(読解用抜粋)
舞台上に客席を設置し、迫力あるダンス公演を実現(野々市市情報交流館カメリア)

 野々市市情報交流館カメリアでは、1年目の2019年度は長井江里奈さん(Aプログラム)、2年目となった今年度はCプログラムで藤田善宏さんを招きました。担当の松田尚子さんは、「コンテンポラリーダンスに馴染みのない地域だったので、市民参加作品を上演するBプログラムを最終目標として、市民の間でダンスの機運が高まるようプログラムを組み立てた」と話します。

(やることリスト)
a. カメリアのダンス事業についての抜粋から答えてください。
(i) 2019年度に招かれたのは誰で、どのプログラムでしたか。
(ii) 2年目の今年度、Cプログラムで招かれたのは誰ですか。
(iii) 最終目標とされたのはどのプログラムですか。
b. カメリアのダンス事業についての抜粋のうち、「舞台上に客席を設置し、迫力あるダンス公演を実現(野々市市情報交流館カメリア)」から「ムを組み立てた」と話します。」までを一字一句そのまま書き写してください。
c. カメリアのダンス事業についての抜粋を、最後の文のあとから書き継いでください。

(項目)
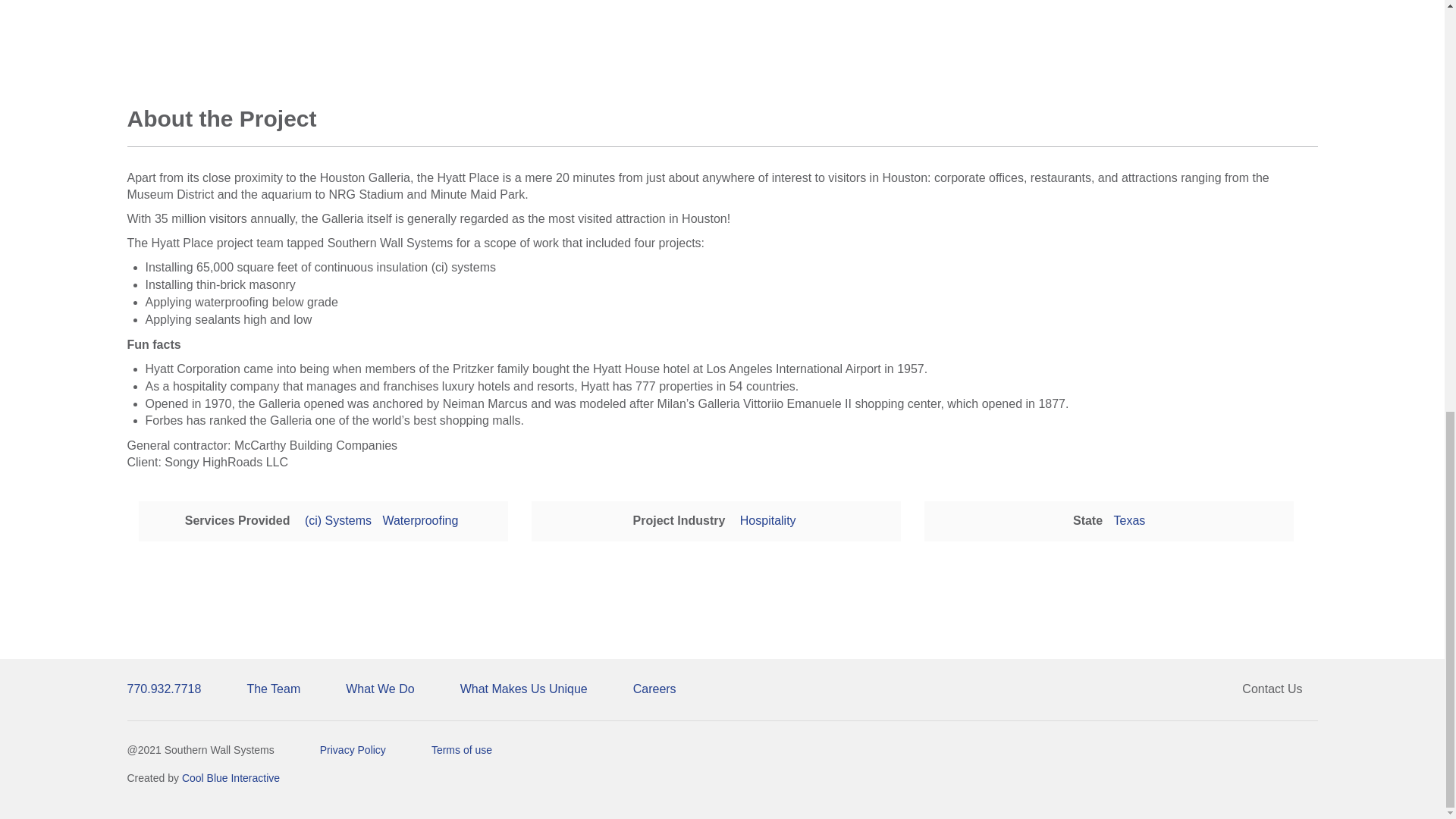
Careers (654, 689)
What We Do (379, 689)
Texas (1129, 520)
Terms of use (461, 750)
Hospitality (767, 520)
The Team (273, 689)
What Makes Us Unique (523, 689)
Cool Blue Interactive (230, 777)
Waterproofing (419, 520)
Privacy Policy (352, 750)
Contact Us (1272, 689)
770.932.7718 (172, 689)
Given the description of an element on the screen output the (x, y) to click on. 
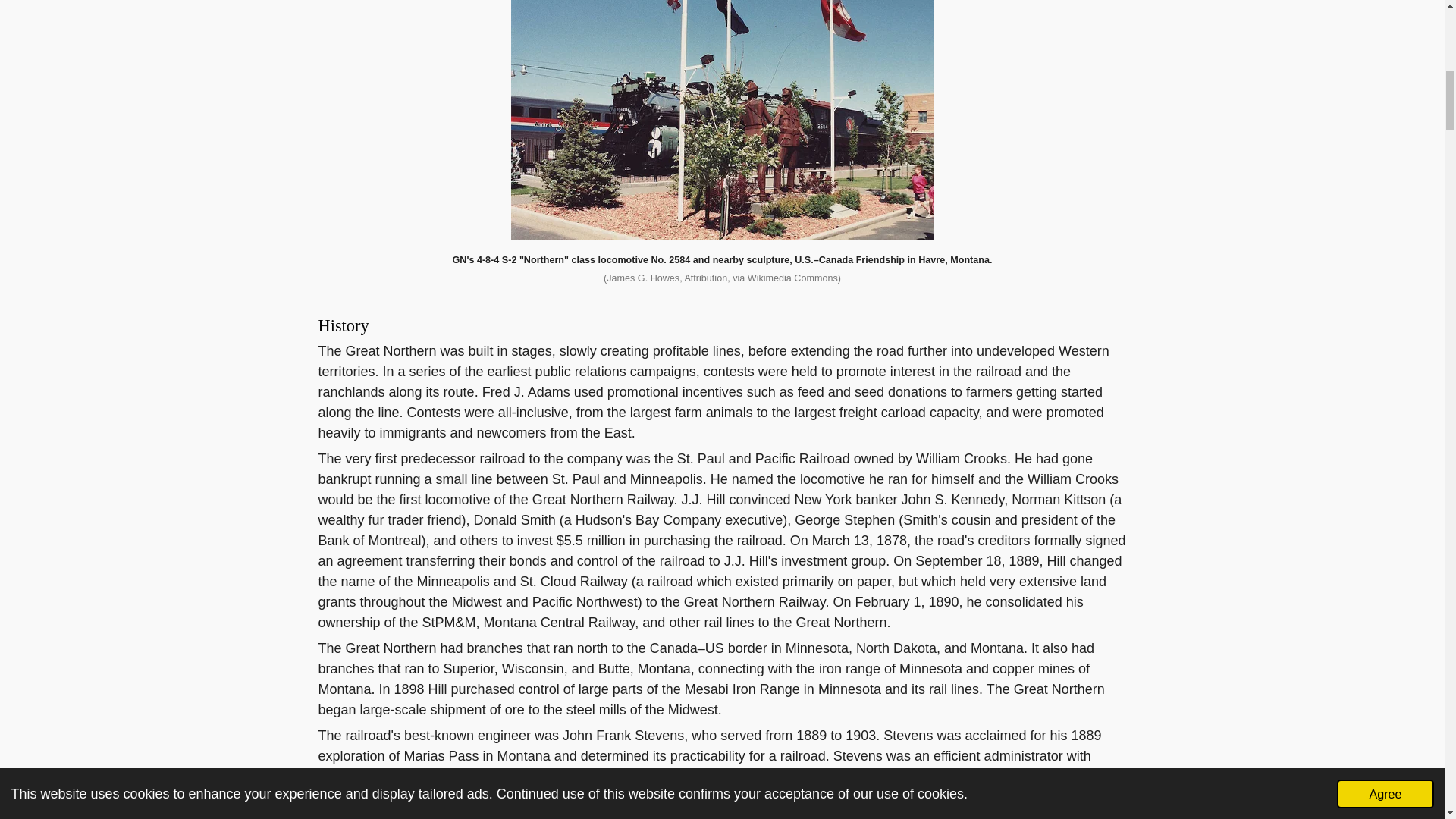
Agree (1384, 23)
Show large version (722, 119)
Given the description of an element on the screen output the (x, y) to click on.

(練習問題の解答)
a.
(i) 長井江里奈さんで、Aプログラムでした。
(ii) 藤田善宏さんです。
(iii) 市民参加作品を上演するBプログラムです。

b.
舞台上に客席を設置し、迫力あるダンス公演を実現(野々市市情報交流館カメリア)

 野々市市情報交流館カメリアでは、1年目の2019年度は長井江里奈さん(Aプログラム)、2年目となった今年度はCプログラムで藤田善宏さんを招きました。担当の松田尚子さんは、「コンテンポラリーダンスに馴染みのない地域だったので、市民参加作品を上演するBプログラムを最終目標として、市民の間でダンスの機運が高まるようプログラムを組み立てた」と話します。

c.
 金沢市に隣接するベッドタウンの野々市市は、大学もあることから市民の平均年齢が41.5歳(2020年)と若い世代が多く暮らしているのが特徴です。公演日が12月中旬であったことから、藤田さんは自らのパフォーマンスユニット「ニヴァンテ」のレパートリーの中からクリスマスをテーマに親子で楽しめる『クリスとスマス』を上演作品として提案。また、会場がカメリア姉妹館の文化会館フォルテ大ホール(定員832名)になったことから、観客に間近でダンスを体感してもらうため、舞台上に客席を設置。公演後のアンケートでは「演者の息遣いや額の汗まで見ることができ、迫力いっぱいのステージだった」「言葉が少なくても表情や手などで気持ちが伝わってきて素敵でした」といった感想が寄せられました。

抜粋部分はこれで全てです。